(Source records)
▽
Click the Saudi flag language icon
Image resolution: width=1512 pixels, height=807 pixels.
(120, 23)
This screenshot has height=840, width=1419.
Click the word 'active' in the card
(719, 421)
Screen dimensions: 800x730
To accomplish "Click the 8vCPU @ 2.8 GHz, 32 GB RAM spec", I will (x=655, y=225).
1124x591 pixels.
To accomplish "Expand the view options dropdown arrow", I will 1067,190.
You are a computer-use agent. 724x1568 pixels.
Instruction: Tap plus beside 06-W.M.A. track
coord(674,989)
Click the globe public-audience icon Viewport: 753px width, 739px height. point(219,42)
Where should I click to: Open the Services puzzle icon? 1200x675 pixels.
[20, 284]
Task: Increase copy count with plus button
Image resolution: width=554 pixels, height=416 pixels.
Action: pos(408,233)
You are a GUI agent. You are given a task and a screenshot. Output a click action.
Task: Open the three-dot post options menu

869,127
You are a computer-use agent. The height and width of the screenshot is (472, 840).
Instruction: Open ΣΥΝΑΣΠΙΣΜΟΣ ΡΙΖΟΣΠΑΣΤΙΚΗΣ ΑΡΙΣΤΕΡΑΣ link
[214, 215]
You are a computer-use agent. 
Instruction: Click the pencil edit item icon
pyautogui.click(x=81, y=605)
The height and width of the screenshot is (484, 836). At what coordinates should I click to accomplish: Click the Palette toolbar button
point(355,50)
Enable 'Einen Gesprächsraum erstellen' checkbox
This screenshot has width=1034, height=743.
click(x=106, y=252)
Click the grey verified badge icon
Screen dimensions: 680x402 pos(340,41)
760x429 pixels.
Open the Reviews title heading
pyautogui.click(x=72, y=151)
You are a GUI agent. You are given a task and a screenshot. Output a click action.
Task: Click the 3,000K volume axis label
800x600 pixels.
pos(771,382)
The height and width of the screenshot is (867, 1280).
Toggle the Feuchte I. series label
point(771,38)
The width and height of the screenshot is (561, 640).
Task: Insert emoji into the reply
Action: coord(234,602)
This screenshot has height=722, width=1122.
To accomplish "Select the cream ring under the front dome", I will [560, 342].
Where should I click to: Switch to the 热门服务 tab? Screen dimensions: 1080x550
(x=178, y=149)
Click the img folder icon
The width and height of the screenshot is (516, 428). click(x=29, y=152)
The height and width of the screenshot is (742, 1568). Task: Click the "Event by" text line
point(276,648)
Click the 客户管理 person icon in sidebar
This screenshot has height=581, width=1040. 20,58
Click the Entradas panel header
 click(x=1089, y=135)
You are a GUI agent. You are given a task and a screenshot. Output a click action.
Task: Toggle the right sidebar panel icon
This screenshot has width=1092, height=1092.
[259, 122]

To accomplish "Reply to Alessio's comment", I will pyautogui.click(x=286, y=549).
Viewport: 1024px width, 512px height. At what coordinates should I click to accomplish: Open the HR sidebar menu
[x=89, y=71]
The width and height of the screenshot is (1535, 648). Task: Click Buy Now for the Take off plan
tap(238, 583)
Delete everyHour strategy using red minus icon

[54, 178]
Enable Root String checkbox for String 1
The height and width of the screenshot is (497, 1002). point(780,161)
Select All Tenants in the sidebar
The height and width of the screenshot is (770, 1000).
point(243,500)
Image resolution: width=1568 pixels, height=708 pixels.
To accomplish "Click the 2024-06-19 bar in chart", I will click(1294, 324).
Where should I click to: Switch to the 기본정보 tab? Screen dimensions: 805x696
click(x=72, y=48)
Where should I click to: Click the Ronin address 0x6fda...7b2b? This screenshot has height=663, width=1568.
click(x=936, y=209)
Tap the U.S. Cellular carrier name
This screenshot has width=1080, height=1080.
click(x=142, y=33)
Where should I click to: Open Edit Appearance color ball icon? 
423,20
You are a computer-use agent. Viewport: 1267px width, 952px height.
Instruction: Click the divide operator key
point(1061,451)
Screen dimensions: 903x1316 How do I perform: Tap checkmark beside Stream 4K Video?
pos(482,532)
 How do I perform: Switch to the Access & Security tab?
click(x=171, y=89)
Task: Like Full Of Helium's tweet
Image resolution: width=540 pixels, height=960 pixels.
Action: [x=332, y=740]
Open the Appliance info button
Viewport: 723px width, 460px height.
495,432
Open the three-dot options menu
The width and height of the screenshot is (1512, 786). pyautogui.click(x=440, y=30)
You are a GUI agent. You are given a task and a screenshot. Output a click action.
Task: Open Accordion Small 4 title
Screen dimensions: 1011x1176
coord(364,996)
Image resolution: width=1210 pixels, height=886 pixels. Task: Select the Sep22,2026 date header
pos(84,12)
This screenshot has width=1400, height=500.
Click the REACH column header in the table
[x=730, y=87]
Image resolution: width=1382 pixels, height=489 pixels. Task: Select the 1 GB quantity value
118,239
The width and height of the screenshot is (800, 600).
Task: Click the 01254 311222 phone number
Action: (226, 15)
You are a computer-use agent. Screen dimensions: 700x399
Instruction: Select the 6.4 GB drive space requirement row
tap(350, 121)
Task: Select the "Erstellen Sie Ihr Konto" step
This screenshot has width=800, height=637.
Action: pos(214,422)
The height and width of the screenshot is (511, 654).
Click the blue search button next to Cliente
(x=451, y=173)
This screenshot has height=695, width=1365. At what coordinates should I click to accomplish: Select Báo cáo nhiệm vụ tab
△
Reproduce the data exactly, altering nothing.

Click the Saudi flag language icon
Image resolution: width=1512 pixels, height=807 pixels.
(120, 23)
This screenshot has height=840, width=1419.
Click the word 'active' in the card
(719, 421)
Screen dimensions: 800x730
To accomplish "Click the 8vCPU @ 2.8 GHz, 32 GB RAM spec", I will (x=655, y=225).
1124x591 pixels.
To accomplish "Expand the view options dropdown arrow", I will 1067,190.
You are a computer-use agent. 724x1568 pixels.
Instruction: Tap plus beside 06-W.M.A. track
coord(674,989)
Click the globe public-audience icon Viewport: 753px width, 739px height. point(219,42)
Where should I click to: Open the Services puzzle icon? 1200x675 pixels.
[20, 284]
Task: Increase copy count with plus button
Image resolution: width=554 pixels, height=416 pixels.
Action: pos(408,233)
You are a GUI agent. You are given a task and a screenshot. Output a click action.
Task: Open the three-dot post options menu

869,127
You are a computer-use agent. The height and width of the screenshot is (472, 840).
Instruction: Open ΣΥΝΑΣΠΙΣΜΟΣ ΡΙΖΟΣΠΑΣΤΙΚΗΣ ΑΡΙΣΤΕΡΑΣ link
[214, 215]
You are a computer-use agent. 
Instruction: Click the pencil edit item icon
pyautogui.click(x=81, y=605)
The height and width of the screenshot is (484, 836). At what coordinates should I click to accomplish: Click the Palette toolbar button
point(355,50)
Enable 'Einen Gesprächsraum erstellen' checkbox
This screenshot has width=1034, height=743.
click(x=106, y=252)
Click the grey verified badge icon
Screen dimensions: 680x402 pos(340,41)
760x429 pixels.
Open the Reviews title heading
pyautogui.click(x=72, y=151)
You are a GUI agent. You are given a task and a screenshot. Output a click action.
Task: Click the 3,000K volume axis label
800x600 pixels.
pos(771,382)
The height and width of the screenshot is (867, 1280).
Toggle the Feuchte I. series label
point(771,38)
The width and height of the screenshot is (561, 640).
Task: Insert emoji into the reply
Action: coord(234,602)
This screenshot has height=722, width=1122.
To accomplish "Select the cream ring under the front dome", I will [560, 342].
Where should I click to: Switch to the 热门服务 tab? Screen dimensions: 1080x550
(x=178, y=149)
Click the img folder icon
The width and height of the screenshot is (516, 428). click(x=29, y=152)
The height and width of the screenshot is (742, 1568). Task: Click the "Event by" text line
point(276,648)
Click the 客户管理 person icon in sidebar
This screenshot has height=581, width=1040. 20,58
Click the Entradas panel header
 click(x=1089, y=135)
You are a GUI agent. You are given a task and a screenshot. Output a click action.
Task: Toggle the right sidebar panel icon
This screenshot has width=1092, height=1092.
[259, 122]

To accomplish "Reply to Alessio's comment", I will pyautogui.click(x=286, y=549).
Viewport: 1024px width, 512px height. At what coordinates should I click to accomplish: Open the HR sidebar menu
[x=89, y=71]
The width and height of the screenshot is (1535, 648). Task: Click Buy Now for the Take off plan
tap(238, 583)
Delete everyHour strategy using red minus icon

[54, 178]
Enable Root String checkbox for String 1
The height and width of the screenshot is (497, 1002). point(780,161)
Select All Tenants in the sidebar
The height and width of the screenshot is (770, 1000).
point(243,500)
Image resolution: width=1568 pixels, height=708 pixels.
To accomplish "Click the 2024-06-19 bar in chart", I will click(1294, 324).
Where should I click to: Switch to the 기본정보 tab? Screen dimensions: 805x696
click(x=72, y=48)
Where should I click to: Click the Ronin address 0x6fda...7b2b? This screenshot has height=663, width=1568.
click(x=936, y=209)
Tap the U.S. Cellular carrier name
This screenshot has width=1080, height=1080.
click(x=142, y=33)
Where should I click to: Open Edit Appearance color ball icon? 
423,20
You are a computer-use agent. Viewport: 1267px width, 952px height.
Instruction: Click the divide operator key
point(1061,451)
Screen dimensions: 903x1316 How do I perform: Tap checkmark beside Stream 4K Video?
pos(482,532)
 How do I perform: Switch to the Access & Security tab?
click(x=171, y=89)
Task: Like Full Of Helium's tweet
Image resolution: width=540 pixels, height=960 pixels.
Action: [x=332, y=740]
Open the Appliance info button
Viewport: 723px width, 460px height.
495,432
Open the three-dot options menu
The width and height of the screenshot is (1512, 786). pyautogui.click(x=440, y=30)
You are a GUI agent. You are given a task and a screenshot. Output a click action.
Task: Open Accordion Small 4 title
Screen dimensions: 1011x1176
coord(364,996)
Image resolution: width=1210 pixels, height=886 pixels. Task: Select the Sep22,2026 date header
pos(84,12)
This screenshot has width=1400, height=500.
Click the REACH column header in the table
[x=730, y=87]
Image resolution: width=1382 pixels, height=489 pixels. Task: Select the 1 GB quantity value
118,239
The width and height of the screenshot is (800, 600).
Task: Click the 01254 311222 phone number
Action: (226, 15)
You are a computer-use agent. Screen dimensions: 700x399
Instruction: Select the 6.4 GB drive space requirement row
tap(350, 121)
Task: Select the "Erstellen Sie Ihr Konto" step
This screenshot has width=800, height=637.
Action: pos(214,422)
The height and width of the screenshot is (511, 654).
Click the blue search button next to Cliente
(x=451, y=173)
This screenshot has height=695, width=1365. At what coordinates should I click to accomplish: Select Báo cáo nhiệm vụ tab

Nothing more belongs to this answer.